Francellini selected three of Ardizzone's short stories for inclusion in the anthology: "The Eyes of Children," which appeared in his first collection, The Evening News; "The Man in the Movie," which was published in Taking It Home: Stories from the Neighborhood; and an uncollected story, "What I Learned from the Good Sisters of Christian Charity During My Nine Years of Roman Catholic Grammar School in Chicago."
Work in Progress
My latest book, By the Fountain of the Four Rivers, is an episodic novel set in Rome. The book begins on 26 December 2004, the morning of the devastating South-Asian tsunami that took the lives of over three hundred thousand people, and ends in April 2005, shortly after the death of Pope John Paul II.
The novel's chapters cycle around these events and are filtered by the perspectives of several characters including a Boston stocks analyst and his pregnant wife; a young Montessori teacher from Vancouver, British Columbia; a Chicago-born hostess who takes leave from her job in Tokyo's Ginza district; a native Roman who works as a centurion outside the Colosseum; a pet-store owner from San Francisco; a divorced New York City academic; and a former Christian Brother. The novel also features several recurring figures, including a Roman performance artist attempting to reenact the life of Caravaggio, a young woman from Ferentino who plays the organetto at the foot of the Piazza Navona's Fountain of Four Rivers, an unscrupulous but highly knowlegeable German tour guide, and a former nun (kitchen sister) who left her cloistered convent in Croatia for a life of social service.
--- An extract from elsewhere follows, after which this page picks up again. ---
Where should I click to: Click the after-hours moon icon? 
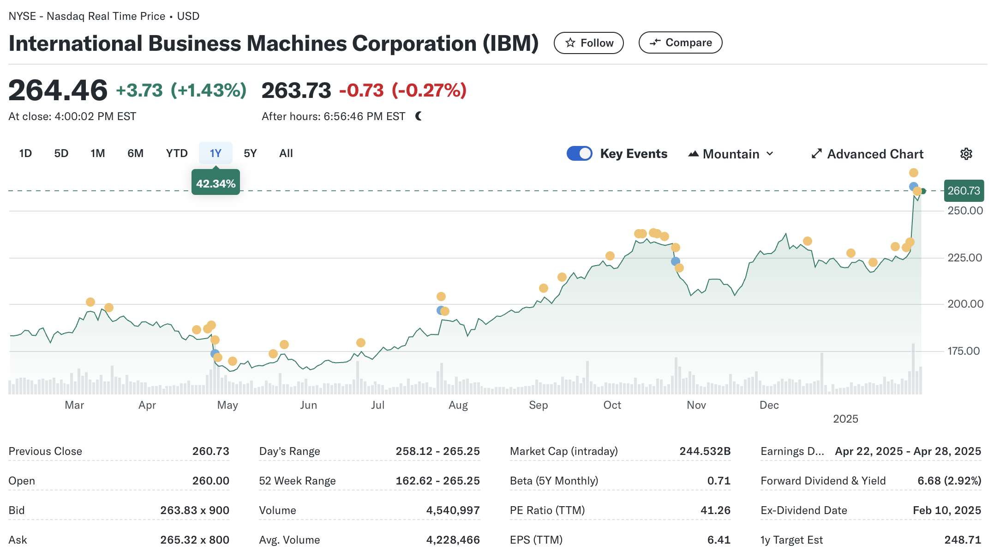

By the Fountain of the Four Rivers is also about the city of Rome itself, as each of its sections reflects, and draws it central narrative from, the religious art and history of one or more of Rome's churches and basilicas. Here I think of Richard Hugo's masterwork, The Triggering Town: Lectures and Essays on Poetry and Writing, and his concept of a triggering subject. I'm also patterning the book after Krzystof Kieslowski's work, adapting aspects of his masterwork The Decalogue, which was an interconnected series of ten short films triggered by the Ten Commandments, as well as his Three Colors trilogy and his fascinating masterpiece The Double Life of Veronique.